Records for processing:
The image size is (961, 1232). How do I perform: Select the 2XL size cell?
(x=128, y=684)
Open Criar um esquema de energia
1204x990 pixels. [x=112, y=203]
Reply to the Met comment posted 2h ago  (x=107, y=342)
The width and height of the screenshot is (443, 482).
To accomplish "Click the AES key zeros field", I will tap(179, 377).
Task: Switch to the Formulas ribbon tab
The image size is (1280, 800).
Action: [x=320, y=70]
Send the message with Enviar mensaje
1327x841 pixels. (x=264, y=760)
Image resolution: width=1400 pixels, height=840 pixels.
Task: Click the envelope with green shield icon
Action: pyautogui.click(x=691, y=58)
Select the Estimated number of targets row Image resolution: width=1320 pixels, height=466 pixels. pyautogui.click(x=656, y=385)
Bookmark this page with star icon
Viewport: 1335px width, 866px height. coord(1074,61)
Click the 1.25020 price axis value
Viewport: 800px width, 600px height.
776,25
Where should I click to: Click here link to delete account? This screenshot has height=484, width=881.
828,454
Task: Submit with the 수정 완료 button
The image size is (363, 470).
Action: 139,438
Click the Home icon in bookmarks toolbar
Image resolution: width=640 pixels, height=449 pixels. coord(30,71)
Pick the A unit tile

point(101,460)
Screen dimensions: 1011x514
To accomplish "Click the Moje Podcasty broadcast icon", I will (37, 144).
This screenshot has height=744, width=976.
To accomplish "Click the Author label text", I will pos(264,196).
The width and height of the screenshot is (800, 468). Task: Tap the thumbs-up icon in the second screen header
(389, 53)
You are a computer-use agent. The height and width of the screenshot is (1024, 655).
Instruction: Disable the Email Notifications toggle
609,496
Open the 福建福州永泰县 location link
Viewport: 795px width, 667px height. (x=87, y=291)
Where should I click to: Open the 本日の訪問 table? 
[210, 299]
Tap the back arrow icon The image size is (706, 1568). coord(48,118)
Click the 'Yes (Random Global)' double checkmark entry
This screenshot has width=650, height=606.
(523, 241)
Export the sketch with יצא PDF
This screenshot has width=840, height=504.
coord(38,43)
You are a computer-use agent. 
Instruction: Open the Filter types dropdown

Work request: Give back every entry, word for word.

Expected answer:
The image size is (961, 1232). How do I perform: Select the 2XL size cell?
(x=128, y=684)
Open Criar um esquema de energia
1204x990 pixels. [x=112, y=203]
Reply to the Met comment posted 2h ago  (x=107, y=342)
The width and height of the screenshot is (443, 482).
To accomplish "Click the AES key zeros field", I will tap(179, 377).
Task: Switch to the Formulas ribbon tab
The image size is (1280, 800).
Action: [x=320, y=70]
Send the message with Enviar mensaje
1327x841 pixels. (x=264, y=760)
Image resolution: width=1400 pixels, height=840 pixels.
Task: Click the envelope with green shield icon
Action: pyautogui.click(x=691, y=58)
Select the Estimated number of targets row Image resolution: width=1320 pixels, height=466 pixels. pyautogui.click(x=656, y=385)
Bookmark this page with star icon
Viewport: 1335px width, 866px height. coord(1074,61)
Click the 1.25020 price axis value
Viewport: 800px width, 600px height.
776,25
Where should I click to: Click here link to delete account? This screenshot has height=484, width=881.
828,454
Task: Submit with the 수정 완료 button
The image size is (363, 470).
Action: 139,438
Click the Home icon in bookmarks toolbar
Image resolution: width=640 pixels, height=449 pixels. coord(30,71)
Pick the A unit tile

point(101,460)
Screen dimensions: 1011x514
To accomplish "Click the Moje Podcasty broadcast icon", I will (37, 144).
This screenshot has height=744, width=976.
To accomplish "Click the Author label text", I will pos(264,196).
The width and height of the screenshot is (800, 468). Task: Tap the thumbs-up icon in the second screen header
(389, 53)
You are a computer-use agent. The height and width of the screenshot is (1024, 655).
Instruction: Disable the Email Notifications toggle
609,496
Open the 福建福州永泰县 location link
Viewport: 795px width, 667px height. (x=87, y=291)
Where should I click to: Open the 本日の訪問 table? 
[210, 299]
Tap the back arrow icon The image size is (706, 1568). coord(48,118)
Click the 'Yes (Random Global)' double checkmark entry
This screenshot has width=650, height=606.
(523, 241)
Export the sketch with יצא PDF
This screenshot has width=840, height=504.
coord(38,43)
You are a computer-use agent. 
Instruction: Open the Filter types dropdown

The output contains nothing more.